> _WHAT THE TASK REQUIRES_
Copy, from the data below, each line that has the word "computer".

__________________________________________________

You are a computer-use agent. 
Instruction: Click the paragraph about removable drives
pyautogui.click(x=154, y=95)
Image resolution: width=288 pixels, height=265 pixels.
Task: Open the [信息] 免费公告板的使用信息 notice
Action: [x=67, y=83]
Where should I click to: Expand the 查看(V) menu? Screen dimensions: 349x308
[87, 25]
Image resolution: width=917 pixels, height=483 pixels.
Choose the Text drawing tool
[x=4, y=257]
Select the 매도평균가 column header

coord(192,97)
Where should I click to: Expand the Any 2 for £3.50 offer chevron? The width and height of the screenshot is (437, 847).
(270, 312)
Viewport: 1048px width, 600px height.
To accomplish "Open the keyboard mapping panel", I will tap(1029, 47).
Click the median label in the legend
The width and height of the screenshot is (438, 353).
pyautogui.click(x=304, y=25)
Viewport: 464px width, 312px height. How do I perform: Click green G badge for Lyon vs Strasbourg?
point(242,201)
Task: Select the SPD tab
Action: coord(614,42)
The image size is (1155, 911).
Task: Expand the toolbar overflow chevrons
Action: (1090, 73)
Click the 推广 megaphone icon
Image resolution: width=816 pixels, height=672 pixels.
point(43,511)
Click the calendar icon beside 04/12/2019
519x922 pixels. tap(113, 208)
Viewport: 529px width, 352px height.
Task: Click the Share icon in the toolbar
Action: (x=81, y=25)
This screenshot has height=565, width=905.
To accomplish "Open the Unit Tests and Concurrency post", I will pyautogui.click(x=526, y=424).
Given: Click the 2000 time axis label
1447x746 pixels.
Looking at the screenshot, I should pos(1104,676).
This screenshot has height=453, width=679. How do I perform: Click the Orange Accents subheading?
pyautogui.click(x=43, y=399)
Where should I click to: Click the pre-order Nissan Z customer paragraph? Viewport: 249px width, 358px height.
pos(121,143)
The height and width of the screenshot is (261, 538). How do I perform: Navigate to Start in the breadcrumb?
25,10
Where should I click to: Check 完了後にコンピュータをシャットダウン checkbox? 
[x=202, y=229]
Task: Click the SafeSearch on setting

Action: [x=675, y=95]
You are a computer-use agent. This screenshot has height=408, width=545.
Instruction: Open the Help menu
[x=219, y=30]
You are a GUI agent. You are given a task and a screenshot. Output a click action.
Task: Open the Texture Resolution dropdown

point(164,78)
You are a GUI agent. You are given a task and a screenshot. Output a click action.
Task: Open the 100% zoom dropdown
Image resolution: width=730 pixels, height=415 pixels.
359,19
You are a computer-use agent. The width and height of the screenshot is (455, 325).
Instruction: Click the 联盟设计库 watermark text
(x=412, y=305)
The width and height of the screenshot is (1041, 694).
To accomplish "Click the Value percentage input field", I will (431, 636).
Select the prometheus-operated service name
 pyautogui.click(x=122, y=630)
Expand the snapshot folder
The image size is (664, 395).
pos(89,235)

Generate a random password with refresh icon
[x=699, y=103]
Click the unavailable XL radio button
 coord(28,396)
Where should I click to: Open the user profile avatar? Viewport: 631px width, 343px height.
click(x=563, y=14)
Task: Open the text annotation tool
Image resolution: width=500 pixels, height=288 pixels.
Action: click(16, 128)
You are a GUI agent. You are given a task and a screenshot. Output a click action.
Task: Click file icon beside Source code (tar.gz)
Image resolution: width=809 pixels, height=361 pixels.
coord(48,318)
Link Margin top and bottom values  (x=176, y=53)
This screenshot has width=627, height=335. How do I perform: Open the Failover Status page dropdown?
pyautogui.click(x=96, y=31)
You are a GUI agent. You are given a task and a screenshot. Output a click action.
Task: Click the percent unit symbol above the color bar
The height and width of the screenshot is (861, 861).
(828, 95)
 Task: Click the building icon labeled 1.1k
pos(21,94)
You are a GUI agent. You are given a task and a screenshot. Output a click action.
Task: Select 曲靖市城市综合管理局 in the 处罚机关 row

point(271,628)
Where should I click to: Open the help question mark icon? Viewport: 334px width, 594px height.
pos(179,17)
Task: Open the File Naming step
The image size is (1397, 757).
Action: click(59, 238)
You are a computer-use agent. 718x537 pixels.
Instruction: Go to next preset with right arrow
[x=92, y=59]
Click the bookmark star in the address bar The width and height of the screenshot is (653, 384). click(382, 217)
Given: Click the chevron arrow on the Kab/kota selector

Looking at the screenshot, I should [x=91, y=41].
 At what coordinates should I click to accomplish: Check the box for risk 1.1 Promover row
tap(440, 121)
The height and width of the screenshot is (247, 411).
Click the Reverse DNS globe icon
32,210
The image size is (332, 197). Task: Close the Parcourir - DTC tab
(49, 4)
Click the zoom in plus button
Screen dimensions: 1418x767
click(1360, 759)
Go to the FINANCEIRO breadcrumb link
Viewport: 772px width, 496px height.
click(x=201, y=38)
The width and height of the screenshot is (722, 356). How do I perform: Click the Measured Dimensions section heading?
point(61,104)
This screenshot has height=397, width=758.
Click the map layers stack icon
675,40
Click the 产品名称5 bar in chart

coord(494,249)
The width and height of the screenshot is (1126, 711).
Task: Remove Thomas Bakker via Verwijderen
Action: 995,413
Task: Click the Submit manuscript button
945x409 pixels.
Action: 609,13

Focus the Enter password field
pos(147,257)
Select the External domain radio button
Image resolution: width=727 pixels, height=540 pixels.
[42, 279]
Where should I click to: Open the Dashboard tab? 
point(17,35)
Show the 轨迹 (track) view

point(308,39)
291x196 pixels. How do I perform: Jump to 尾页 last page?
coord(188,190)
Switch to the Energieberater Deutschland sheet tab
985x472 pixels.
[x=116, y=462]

__________________________________________________

> _EXERCISE OUTPUT_
You are a computer-use agent. 
You are a computer-use agent. This screenshot has height=408, width=545.
You are a computer-use agent. The width and height of the screenshot is (455, 325).
You are a computer-use agent. 718x537 pixels.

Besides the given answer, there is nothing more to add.